Two days before Mrs. Marshall’s father disappeared. He probably couldn’t have made it to that road by then. He would have known which way to head, though. He must have made the trip dozens of times in the past, between the town and the farm, so that his hands on the wheel would have known the way, even at night. Even with every landmark cut down, torn away, burned. He would have kept on driving, the water rising around his wheels, until his engine submerged and he could no longer drive. Then he would have gotten out, wading through the pitch-black, icy water, rising as he pressed on into the valley, rising as the snowmelt-swollen mass of it piled up behind the new dam, rising until he couldn’t feel his legs or his arms or his chest for the cold of it. And still she could see him walking, walking farther and farther, until he disappeared from sight forever. Heading home.
Chapter 24
NOW

 

Clare rested the box of one dozen of Kreemy Kakes’ finest on the counter of the nurses’ station and smiled at the woman typing away at a computer behind it. “I’m looking for Russ Van Alstyne’s room?”
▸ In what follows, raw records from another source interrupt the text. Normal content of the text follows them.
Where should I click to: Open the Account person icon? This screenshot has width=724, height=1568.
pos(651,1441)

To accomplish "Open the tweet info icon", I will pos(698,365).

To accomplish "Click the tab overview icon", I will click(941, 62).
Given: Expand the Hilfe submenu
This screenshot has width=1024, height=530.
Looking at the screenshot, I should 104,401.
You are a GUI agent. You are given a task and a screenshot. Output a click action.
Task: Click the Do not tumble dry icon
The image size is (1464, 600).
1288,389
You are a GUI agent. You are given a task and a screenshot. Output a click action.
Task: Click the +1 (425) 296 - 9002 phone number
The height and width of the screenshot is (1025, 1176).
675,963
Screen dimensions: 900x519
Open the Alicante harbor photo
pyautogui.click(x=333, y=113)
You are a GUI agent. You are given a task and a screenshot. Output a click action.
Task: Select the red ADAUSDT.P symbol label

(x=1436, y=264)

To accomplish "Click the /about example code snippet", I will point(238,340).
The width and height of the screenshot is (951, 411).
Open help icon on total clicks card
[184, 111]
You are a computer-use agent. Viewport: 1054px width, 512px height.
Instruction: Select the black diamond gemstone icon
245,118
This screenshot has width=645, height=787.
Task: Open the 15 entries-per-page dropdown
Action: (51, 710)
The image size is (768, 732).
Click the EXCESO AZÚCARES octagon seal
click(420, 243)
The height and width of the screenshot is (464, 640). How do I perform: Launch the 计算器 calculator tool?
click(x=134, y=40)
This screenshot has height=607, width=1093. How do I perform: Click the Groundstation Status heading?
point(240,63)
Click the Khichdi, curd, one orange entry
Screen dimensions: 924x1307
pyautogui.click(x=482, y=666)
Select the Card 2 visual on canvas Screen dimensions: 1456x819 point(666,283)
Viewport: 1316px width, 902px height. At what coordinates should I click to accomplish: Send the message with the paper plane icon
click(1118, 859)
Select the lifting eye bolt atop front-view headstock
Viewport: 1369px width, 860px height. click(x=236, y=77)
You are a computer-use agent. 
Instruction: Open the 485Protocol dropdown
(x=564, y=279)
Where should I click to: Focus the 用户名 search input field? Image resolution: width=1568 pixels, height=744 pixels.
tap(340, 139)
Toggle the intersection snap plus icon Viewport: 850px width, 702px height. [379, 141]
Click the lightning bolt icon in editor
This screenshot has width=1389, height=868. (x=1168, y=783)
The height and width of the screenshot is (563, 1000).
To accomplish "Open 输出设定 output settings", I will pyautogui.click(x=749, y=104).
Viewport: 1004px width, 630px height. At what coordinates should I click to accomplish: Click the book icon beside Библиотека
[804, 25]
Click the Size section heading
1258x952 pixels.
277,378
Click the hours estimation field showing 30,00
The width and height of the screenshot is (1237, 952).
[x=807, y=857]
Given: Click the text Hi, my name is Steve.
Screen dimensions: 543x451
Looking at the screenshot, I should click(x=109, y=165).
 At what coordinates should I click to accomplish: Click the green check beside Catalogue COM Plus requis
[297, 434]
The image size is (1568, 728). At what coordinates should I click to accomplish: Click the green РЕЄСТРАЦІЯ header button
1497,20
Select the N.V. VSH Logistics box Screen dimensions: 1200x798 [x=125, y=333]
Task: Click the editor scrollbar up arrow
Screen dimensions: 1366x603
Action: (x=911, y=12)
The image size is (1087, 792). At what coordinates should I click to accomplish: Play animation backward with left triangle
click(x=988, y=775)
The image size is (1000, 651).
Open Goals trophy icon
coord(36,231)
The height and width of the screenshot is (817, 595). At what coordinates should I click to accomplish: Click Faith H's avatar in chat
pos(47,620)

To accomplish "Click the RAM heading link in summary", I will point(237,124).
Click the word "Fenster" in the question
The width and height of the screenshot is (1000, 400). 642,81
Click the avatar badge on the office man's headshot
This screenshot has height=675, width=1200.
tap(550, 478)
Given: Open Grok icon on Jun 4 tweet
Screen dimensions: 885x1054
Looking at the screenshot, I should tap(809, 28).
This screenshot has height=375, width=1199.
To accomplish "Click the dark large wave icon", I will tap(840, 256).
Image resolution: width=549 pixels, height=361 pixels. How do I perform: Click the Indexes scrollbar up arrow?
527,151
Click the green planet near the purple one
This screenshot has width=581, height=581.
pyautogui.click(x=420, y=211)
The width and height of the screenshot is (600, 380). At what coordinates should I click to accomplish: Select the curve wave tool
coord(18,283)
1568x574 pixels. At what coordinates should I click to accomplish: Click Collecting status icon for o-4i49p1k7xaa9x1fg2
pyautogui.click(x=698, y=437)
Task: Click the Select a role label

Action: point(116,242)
“Mr. Van Alstyne.” The nurse glanced at a clipboard stretched to its limit with a sheaf of papers. “Oh, yes. The broken leg. He’s in 403.”
“Thank you.” Clare settled the box beneath her arm and made her way down the hall. The door to room 403 was closed. She knocked.
“Come in,” Russ yelled.
She sidled through the door. He was alone in the two-bed room, propped up at an angle, his injured leg slung between a pair of struts assembled at the end of the bed. His cast ran from the ball of his foot to below his knee, and was highway-department orange. It reminded Clare of one of the Tonka cranes her brothers had played with back when they were kids. He was talking on the bedside phone.
“I’m sorry, go on.” He beckoned Clare into the room. “No. No, it’s not my mom.” He glanced at Clare, and his eyes fell on the box she was holding. “It’s just someone dropping off some food,” he said.
She raised her eyebrows.
“How much extra?” he asked. He held out his hand for the doughnuts. “Six hundred bucks? For a one-way flight? That’s ridiculous! I thought it was like a fifty-dollar fee to change your departure date.”
Clare handed him the box, which he dropped in his lap. He flashed her a distracted smile, then frowned.